> [Excerpt]
####################

This isn’t the question addressed by the research. The researchers have one focal question: “does activating the DMV increase fat absorption and consequently, decrease fecal NEFA levels?” Only one test (the contrast “3q - con”) answers this question so the family has a single test and there is no need to adjust. The researchers are interested in a second question as a check on the experiment itself. This question is something like “Are we actually getting the known response given the intervention”. Only one test (the contrast “4i - con”) answers this question so there is no need to adjust.

Let’s look at the cost of adjustment. The researchers used the Holm-Sidák method to adjust the two p-values.

m1 <- lm(nefa ~ treatment, data = exfig2)
m1_emm <- emmeans(m1, specs = "treatment")
m1_pairs <- contrast(m1_emm,
                     method = "trt.vs.ctrl",
                     adjust = "none") |>
  summary(infer = TRUE) |>
  data.table()

m1_pairs[, holm_sidak := holm_sidak(p.value)]
m1_pvals <- m1_pairs[, .SD, .SDcols = c("contrast", "estimate", "p.value", "holm_sidak")]
colnames(m1_pvals) <- c("Contrast", "Estimate", "Unadjusted P", "Holm-Sidak P")

####################

> [Data extract]
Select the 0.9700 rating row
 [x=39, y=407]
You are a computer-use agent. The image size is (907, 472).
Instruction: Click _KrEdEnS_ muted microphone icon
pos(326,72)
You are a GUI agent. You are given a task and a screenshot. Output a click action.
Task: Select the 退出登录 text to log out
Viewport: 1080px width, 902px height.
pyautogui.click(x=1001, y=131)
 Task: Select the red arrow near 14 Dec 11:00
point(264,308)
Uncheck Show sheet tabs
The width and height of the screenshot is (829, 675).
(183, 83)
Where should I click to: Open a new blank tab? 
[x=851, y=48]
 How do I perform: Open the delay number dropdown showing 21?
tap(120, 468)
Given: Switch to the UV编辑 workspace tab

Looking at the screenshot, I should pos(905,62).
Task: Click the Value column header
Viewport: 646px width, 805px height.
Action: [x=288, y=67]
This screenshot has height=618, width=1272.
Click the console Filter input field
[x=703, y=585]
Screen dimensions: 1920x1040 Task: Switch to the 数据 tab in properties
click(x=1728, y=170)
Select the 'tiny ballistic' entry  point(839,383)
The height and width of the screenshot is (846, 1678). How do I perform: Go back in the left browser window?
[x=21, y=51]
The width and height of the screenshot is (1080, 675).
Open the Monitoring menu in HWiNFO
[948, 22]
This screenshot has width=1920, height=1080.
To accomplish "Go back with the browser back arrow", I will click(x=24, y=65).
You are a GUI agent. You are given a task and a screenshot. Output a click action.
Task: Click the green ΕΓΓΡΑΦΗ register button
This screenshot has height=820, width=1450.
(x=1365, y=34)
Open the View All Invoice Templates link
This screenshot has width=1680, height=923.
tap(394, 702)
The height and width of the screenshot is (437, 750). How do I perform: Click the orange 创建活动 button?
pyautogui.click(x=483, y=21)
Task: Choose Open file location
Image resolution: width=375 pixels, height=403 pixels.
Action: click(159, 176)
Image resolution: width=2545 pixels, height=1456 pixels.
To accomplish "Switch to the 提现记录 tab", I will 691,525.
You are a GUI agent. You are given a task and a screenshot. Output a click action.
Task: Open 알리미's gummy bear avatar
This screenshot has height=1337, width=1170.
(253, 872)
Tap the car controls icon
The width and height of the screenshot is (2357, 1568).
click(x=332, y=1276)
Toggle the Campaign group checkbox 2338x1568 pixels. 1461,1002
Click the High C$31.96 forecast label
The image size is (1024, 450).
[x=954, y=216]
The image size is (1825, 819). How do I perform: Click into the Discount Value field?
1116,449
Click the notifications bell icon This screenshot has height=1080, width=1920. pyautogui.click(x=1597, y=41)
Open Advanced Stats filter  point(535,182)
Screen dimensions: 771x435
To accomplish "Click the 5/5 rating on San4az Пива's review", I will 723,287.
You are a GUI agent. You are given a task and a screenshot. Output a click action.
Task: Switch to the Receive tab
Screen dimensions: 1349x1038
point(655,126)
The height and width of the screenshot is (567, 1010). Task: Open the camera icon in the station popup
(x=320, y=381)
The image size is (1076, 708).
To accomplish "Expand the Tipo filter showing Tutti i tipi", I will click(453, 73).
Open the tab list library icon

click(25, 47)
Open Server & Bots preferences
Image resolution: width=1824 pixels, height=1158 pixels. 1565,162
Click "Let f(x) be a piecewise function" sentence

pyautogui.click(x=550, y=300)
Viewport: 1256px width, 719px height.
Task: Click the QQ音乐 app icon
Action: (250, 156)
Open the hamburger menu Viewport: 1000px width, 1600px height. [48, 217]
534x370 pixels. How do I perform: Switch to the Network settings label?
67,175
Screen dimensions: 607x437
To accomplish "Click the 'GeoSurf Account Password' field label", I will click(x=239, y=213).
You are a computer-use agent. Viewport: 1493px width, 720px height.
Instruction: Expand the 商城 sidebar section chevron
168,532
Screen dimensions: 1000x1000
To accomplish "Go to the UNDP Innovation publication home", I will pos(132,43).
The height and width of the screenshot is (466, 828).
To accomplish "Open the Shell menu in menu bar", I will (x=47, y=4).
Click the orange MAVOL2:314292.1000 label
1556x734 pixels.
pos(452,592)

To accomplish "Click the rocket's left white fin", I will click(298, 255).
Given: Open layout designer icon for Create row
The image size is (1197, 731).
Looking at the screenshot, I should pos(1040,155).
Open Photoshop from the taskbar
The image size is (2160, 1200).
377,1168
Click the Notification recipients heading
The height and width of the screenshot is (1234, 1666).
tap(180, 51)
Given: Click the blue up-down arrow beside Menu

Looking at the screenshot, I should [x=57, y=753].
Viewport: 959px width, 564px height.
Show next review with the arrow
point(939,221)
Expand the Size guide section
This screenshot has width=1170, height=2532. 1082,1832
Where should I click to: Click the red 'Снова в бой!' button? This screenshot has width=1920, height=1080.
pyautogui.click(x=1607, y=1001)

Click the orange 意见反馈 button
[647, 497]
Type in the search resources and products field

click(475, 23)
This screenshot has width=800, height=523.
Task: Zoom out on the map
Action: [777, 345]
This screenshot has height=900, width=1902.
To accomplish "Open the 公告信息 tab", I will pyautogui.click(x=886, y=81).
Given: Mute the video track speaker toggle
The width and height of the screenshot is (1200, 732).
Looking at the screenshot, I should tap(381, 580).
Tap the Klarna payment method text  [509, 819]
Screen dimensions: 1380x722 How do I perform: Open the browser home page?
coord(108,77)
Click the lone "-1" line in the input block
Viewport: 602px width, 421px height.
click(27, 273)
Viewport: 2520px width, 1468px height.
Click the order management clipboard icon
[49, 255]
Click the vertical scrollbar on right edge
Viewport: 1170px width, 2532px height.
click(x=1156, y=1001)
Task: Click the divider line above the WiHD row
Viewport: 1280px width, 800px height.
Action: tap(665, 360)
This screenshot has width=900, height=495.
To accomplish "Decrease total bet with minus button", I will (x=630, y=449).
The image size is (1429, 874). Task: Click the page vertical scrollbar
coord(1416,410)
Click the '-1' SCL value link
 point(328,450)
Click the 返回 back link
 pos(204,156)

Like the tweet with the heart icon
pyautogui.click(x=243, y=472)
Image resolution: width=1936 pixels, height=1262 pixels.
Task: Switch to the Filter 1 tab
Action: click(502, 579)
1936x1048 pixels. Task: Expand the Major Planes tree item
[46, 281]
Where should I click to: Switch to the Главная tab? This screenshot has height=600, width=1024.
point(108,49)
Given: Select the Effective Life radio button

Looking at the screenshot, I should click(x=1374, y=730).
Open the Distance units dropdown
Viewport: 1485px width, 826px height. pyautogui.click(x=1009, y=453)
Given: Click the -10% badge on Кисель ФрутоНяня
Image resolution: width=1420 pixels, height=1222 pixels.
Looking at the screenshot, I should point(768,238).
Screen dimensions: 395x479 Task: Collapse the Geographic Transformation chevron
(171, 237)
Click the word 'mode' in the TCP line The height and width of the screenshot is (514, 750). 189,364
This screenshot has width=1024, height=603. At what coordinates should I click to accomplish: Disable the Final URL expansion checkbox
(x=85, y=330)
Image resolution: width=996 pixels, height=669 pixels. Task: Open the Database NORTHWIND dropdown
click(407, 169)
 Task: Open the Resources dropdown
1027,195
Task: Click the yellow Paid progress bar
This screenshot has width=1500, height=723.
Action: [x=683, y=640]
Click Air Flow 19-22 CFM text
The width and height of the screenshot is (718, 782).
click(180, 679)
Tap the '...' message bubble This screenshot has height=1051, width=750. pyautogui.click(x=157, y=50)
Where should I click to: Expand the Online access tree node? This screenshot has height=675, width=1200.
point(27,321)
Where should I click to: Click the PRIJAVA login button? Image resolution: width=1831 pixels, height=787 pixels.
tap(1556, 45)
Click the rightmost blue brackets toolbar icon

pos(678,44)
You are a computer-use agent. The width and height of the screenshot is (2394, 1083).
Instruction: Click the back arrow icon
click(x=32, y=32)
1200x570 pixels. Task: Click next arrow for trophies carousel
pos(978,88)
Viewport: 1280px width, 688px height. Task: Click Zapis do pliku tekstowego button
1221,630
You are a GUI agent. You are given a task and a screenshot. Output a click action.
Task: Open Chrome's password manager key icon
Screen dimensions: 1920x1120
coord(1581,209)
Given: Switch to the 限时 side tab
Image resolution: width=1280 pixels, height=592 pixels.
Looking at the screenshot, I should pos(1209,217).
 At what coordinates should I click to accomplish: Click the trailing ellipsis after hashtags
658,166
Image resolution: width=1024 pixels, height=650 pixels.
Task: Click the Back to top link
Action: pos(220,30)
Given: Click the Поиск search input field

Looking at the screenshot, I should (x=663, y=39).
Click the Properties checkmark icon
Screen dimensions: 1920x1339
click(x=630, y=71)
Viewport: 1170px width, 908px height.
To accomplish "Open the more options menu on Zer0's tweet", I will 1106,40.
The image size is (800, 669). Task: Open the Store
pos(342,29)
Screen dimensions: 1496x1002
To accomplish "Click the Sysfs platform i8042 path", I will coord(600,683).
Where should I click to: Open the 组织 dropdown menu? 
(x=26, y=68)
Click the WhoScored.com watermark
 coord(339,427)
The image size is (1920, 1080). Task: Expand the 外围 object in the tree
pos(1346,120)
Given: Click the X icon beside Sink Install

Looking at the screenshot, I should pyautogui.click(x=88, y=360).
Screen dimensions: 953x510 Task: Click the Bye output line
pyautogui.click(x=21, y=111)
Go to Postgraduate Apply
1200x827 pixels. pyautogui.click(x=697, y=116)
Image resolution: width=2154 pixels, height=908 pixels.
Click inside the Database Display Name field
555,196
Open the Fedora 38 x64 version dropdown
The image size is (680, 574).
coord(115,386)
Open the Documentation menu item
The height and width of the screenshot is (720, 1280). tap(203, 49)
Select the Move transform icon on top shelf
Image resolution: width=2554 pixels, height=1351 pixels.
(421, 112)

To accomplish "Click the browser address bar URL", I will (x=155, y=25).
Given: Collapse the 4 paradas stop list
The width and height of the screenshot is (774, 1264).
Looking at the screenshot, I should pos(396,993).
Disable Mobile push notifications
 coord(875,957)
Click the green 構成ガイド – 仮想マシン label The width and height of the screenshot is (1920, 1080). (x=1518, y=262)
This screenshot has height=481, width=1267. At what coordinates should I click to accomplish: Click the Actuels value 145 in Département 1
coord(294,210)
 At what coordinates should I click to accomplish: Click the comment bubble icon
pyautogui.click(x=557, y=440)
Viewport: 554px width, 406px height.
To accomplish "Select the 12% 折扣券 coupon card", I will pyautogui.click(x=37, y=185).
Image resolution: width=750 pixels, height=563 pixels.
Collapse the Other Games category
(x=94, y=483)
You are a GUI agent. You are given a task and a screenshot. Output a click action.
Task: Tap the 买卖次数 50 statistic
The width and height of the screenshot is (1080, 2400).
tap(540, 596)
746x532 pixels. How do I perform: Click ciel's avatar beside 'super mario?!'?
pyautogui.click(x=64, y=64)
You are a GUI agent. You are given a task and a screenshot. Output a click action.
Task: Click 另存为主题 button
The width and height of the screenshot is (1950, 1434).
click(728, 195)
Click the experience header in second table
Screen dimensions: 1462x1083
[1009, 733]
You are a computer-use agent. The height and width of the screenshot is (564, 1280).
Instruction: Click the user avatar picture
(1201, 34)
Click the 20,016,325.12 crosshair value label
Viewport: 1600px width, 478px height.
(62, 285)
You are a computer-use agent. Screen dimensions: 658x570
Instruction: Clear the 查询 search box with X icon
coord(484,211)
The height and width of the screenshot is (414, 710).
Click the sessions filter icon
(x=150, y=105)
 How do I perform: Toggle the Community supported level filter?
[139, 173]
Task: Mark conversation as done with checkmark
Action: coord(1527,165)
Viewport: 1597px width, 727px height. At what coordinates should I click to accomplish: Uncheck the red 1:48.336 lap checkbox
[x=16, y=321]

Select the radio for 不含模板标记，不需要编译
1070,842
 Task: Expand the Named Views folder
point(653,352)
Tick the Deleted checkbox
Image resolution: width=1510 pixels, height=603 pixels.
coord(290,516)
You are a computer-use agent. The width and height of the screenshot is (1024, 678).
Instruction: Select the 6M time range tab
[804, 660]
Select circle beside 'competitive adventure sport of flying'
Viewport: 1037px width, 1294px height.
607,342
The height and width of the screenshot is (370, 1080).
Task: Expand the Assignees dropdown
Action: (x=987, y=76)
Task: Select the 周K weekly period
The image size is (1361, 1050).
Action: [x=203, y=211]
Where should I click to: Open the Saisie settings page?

####################

> [Task set]
**1)** In the excerpt on p-value adjustment, which method did the researchers use to adjust the two p-values?
**2)** List every column name that the code in the excerpt on p-value adjustment assigns to the final table of p-values.
**3)** From the excerpt on p-value adjustment, extract everything from "This isn’t the" down to "the two p-values.".

> [Results of the exercise]
**1)** The Holm-Sidák method.

**2)** "Contrast", "Estimate", "Unadjusted P", "Holm-Sidak P"

**3)**
This isn’t the question addressed by the research. The researchers have one focal question: “does activating the DMV increase fat absorption and consequently, decrease fecal NEFA levels?” Only one test (the contrast “3q - con”) answers this question so the family has a single test and there is no need to adjust. The researchers are interested in a second question as a check on the experiment itself. This question is something like “Are we actually getting the known response given the intervention”. Only one test (the contrast “4i - con”) answers this question so there is no need to adjust.

Let’s look at the cost of adjustment. The researchers used the Holm-Sidák method to adjust the two p-values.